Saved data entries:
Segment Open

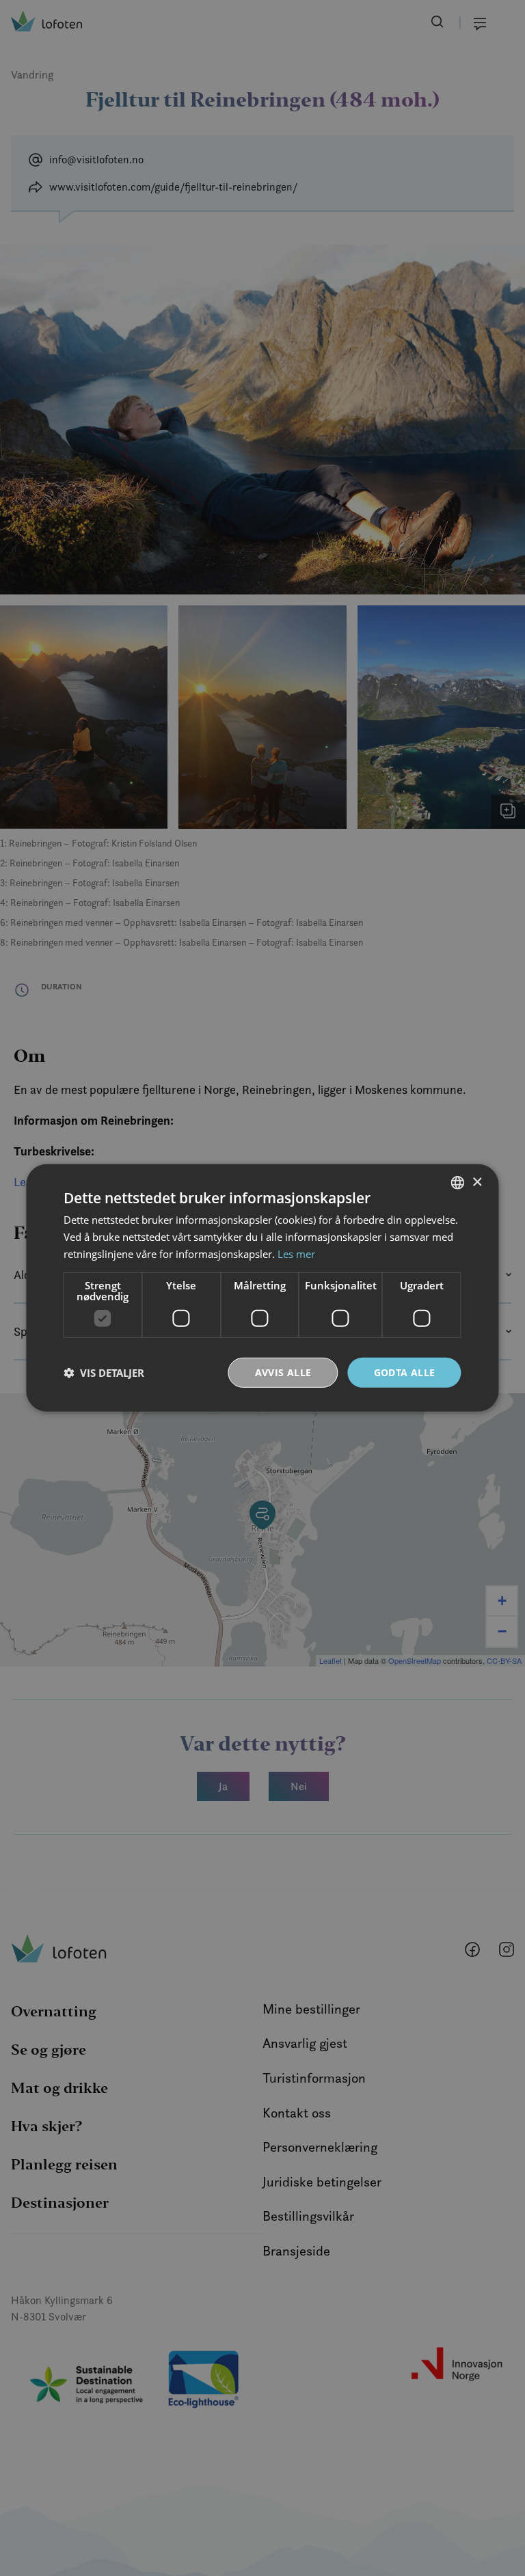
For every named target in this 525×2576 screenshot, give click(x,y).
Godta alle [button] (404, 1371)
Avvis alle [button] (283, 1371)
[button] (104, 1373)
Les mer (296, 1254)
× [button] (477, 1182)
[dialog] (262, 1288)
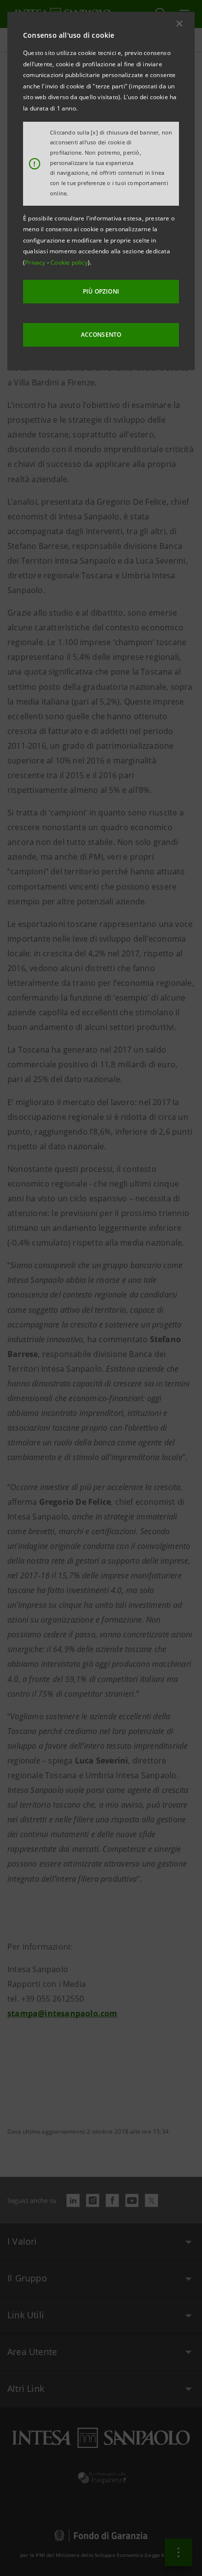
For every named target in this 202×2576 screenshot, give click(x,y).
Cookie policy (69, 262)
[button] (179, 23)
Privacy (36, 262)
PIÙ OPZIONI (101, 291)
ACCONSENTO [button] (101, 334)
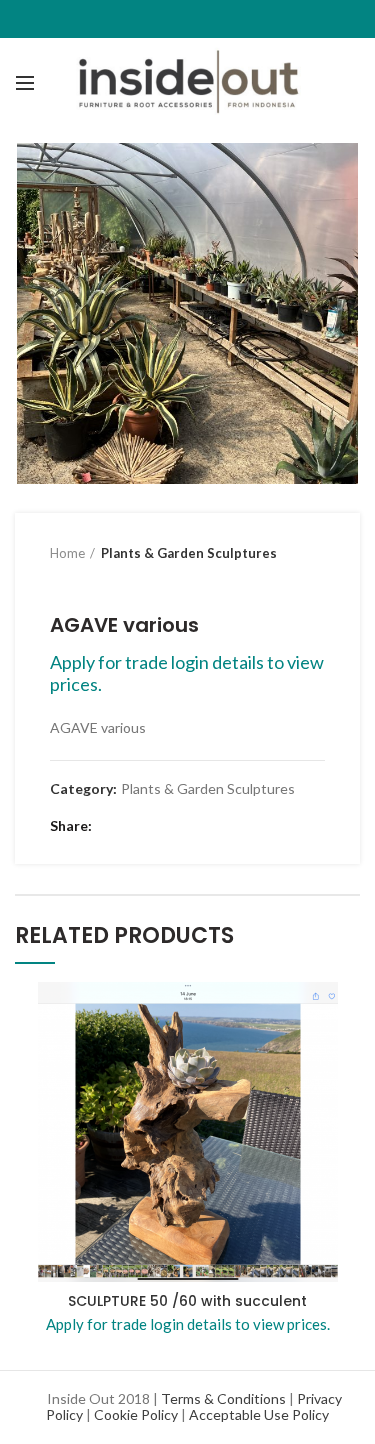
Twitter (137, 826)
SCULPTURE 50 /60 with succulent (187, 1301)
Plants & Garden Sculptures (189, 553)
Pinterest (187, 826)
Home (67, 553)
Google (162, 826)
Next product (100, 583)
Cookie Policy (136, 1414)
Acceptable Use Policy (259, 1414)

Segment Closed
Segment Open

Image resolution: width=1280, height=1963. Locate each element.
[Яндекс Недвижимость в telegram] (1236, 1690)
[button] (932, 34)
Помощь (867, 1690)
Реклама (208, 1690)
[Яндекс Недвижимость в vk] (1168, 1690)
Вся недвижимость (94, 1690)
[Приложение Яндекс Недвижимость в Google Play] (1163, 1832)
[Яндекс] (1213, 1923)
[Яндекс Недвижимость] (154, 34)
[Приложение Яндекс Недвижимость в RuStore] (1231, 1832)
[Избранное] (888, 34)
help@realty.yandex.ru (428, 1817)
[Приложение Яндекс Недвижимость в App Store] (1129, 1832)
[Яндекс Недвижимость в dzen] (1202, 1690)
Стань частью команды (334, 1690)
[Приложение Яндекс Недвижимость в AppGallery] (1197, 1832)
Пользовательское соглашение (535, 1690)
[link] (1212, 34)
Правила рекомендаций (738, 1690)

Segment Closed

Only the lines above from the one with "[Яндекс Недвижимость в dzen] (1202, 1690)" up to and including the one with "Правила рекомендаций (738, 1690)" should be repeated, exactly as written.

[Яндекс Недвижимость в dzen] (1202, 1690)
Стань частью команды (334, 1690)
[Приложение Яндекс Недвижимость в AppGallery] (1197, 1832)
Пользовательское соглашение (535, 1690)
[link] (1212, 34)
Правила рекомендаций (738, 1690)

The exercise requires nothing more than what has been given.